Proactive risk exposure — continuous watching of the graph for emerging risks — recurring friction, gaps between what was promised and what shipped, stalled commitments — surfaced early, each with its supporting evidence attached.

Because all of these read from the same trusted graph, they speak the same language, cite the same evidence, and stay consistent with one another.

Why a graph?

Underlying all of this is a deliberate choice of representation. It’s fair to ask why any of it needs a graph — why not just embed everything into a vector database and do similarity search, like most RAG systems?

Because the questions that drive product decisions are relationship questions, and vector search can’t answer them. Embeddings measure similarity: they’ll tell you two pieces of text are both “about onboarding.” They can’t tell you that this customer complaint caused that ticket, which was resolved by this PR, which shipped in that release.

Vector Search

Representing knowledge as a graph makes those connections explicit — and that’s what makes the trust properties above achievable rather than aspirational:

Provenance — every edge is a traceable link, so every claim resolves back to real evidence. This is what lets the graph be evidence-based and keeps it from hallucinating.
Multi-hop reasoning — “which shipped changes addressed the risks raised in last quarter’s enterprise calls?” is a path through the graph, not a similarity lookup.
Aggregate questions — “what are the top themes across all feedback this month?” is a structured query over the whole, not a handful of nearest neighbors.
Consistency — relationships are stored, not re-guessed per query, so the same question gives the same answer.

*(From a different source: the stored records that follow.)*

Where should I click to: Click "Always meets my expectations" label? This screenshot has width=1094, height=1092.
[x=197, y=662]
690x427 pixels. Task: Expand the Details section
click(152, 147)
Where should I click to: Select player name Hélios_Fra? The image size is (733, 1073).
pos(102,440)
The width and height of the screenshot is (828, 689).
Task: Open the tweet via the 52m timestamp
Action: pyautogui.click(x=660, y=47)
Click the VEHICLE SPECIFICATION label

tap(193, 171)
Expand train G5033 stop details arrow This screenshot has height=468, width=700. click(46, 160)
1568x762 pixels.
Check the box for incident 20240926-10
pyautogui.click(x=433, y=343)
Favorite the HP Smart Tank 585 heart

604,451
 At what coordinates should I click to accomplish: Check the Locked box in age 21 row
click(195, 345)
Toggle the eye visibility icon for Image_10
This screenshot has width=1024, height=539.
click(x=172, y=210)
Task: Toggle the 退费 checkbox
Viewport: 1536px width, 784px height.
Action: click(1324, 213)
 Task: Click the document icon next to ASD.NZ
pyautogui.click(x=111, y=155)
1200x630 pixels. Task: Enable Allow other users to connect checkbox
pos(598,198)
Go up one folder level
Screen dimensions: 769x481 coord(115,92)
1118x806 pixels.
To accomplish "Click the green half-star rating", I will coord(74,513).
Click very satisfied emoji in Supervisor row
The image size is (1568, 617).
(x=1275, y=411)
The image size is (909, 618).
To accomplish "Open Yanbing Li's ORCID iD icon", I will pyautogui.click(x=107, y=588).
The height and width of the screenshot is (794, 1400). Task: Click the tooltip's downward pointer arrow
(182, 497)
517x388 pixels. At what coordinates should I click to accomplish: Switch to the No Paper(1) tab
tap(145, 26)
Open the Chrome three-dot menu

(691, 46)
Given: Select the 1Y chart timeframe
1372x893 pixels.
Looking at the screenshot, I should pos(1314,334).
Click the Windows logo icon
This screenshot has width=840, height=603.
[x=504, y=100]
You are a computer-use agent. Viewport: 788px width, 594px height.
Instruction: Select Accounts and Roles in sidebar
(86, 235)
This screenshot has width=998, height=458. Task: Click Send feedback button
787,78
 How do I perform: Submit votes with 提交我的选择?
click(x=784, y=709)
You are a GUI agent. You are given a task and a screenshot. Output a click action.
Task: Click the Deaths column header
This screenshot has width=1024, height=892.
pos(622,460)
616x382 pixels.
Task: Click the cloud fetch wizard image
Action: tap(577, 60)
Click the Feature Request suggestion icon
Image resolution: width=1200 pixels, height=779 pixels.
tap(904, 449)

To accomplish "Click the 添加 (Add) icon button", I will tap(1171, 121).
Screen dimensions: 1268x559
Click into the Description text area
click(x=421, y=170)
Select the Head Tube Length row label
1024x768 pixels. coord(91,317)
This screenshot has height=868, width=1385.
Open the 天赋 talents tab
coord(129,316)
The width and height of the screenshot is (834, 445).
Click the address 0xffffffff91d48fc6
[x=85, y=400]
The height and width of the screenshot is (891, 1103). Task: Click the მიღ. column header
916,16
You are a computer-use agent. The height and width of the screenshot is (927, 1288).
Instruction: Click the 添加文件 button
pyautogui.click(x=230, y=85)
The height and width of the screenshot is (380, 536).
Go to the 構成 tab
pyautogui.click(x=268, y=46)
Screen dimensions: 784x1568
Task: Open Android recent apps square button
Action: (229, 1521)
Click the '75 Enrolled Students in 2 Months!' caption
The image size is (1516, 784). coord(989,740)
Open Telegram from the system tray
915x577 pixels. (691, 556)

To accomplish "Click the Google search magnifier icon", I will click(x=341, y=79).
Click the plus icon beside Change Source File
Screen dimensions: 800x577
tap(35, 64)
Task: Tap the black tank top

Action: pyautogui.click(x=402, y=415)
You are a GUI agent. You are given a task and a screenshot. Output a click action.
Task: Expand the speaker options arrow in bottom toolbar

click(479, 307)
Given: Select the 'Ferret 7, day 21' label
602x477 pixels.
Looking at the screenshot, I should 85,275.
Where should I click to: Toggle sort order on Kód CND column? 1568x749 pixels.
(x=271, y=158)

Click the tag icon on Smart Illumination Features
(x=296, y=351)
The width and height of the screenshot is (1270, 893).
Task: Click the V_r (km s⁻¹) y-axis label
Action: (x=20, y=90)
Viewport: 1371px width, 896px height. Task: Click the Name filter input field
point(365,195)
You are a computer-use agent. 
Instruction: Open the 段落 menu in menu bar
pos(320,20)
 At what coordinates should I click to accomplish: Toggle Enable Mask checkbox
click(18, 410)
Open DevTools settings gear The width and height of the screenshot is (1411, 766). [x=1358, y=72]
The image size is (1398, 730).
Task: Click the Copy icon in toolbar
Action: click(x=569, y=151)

Devplan doesn’t choose graph instead of vectors; it uses both. Vector search finds the relevant neighborhood quickly and cheaply, and the graph carries the structure, relationships, and evidence that pure similarity throws away. Anchored on the Product Catalog and kept current by continuous intake, that combination is what turns scattered activity into a context graph you can actually build decisions on — and it’s why the same graph can power everything from daily digests to early risk flags to custom reports, all of it traceable to evidence and reachable through MCP, Slack, and the web.

The future of product intelligence

The future of software development is not just faster AI execution. It is teams and agents operating from a shared understanding of what changed, why it matters, and what should happen next. We built Weaver to provide that foundation, and this is only the beginning of what a connected product intelligence layer can enable.